Albums

The Black Angels - Passover

Tim Miller 28/08/2006

Rating: 2/5

Using an interesting term to describe their own music, The Black Angels, an American 6-piece from Austin (Texas presumably, from the sound), see themselves as 'Native American Drone 'n' Roll'. Droning, in my opinion, is rarely a good thing. Things become apparent, though, as the album goes on. Also interesting is how the complementary press quotes from the lead singer mentions the band's “six members”, yet only five names appear in the release itself, and only five are credited in the album sleeve.

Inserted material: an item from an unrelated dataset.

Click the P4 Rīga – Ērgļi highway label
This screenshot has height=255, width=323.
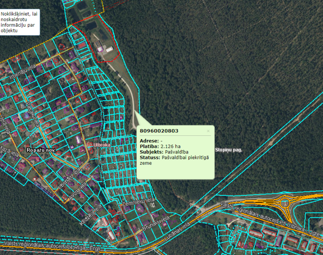point(52,246)
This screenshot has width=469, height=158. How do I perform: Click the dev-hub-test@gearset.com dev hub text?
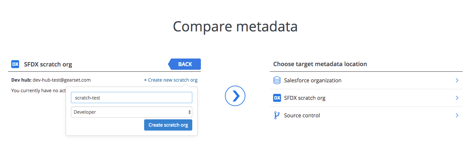(61, 80)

Strange. To the music, in any case. A country and western riff opens Passover, which repeats through the song. The vocals come across with a confident, southern US drawl, though at a cumbersome pace, the song begins to drawl on a bit itself at 5 and a half minutes long. The Western (as in the film genre) and blues feel to their sound, with pounding, plodding drums to emphasis each beat, becomes the signature to each track, as does the reason to why they describe themselves as drone 'n' roll. The press release depicts The Black Angels as a soundtrack to a journey through the searing heat of the desert, and the songs, like the ruthless, inescapable sun, do start to wear your resolve.

They seem, indeed, are, based around one motif, sometimes (The Sniper at the gates of Heaven, The Prodigal Sun, Empire) just the one droning note. Admittedly, this '60s rhythm 'n' blues influenced formula does have a raw power, which is no doubt helped by a constant droning organ sound in each song. It's hard to hear, however, what there is for five people to be doing within the music, never mind the phantom sixth member. Imagine being the organ player.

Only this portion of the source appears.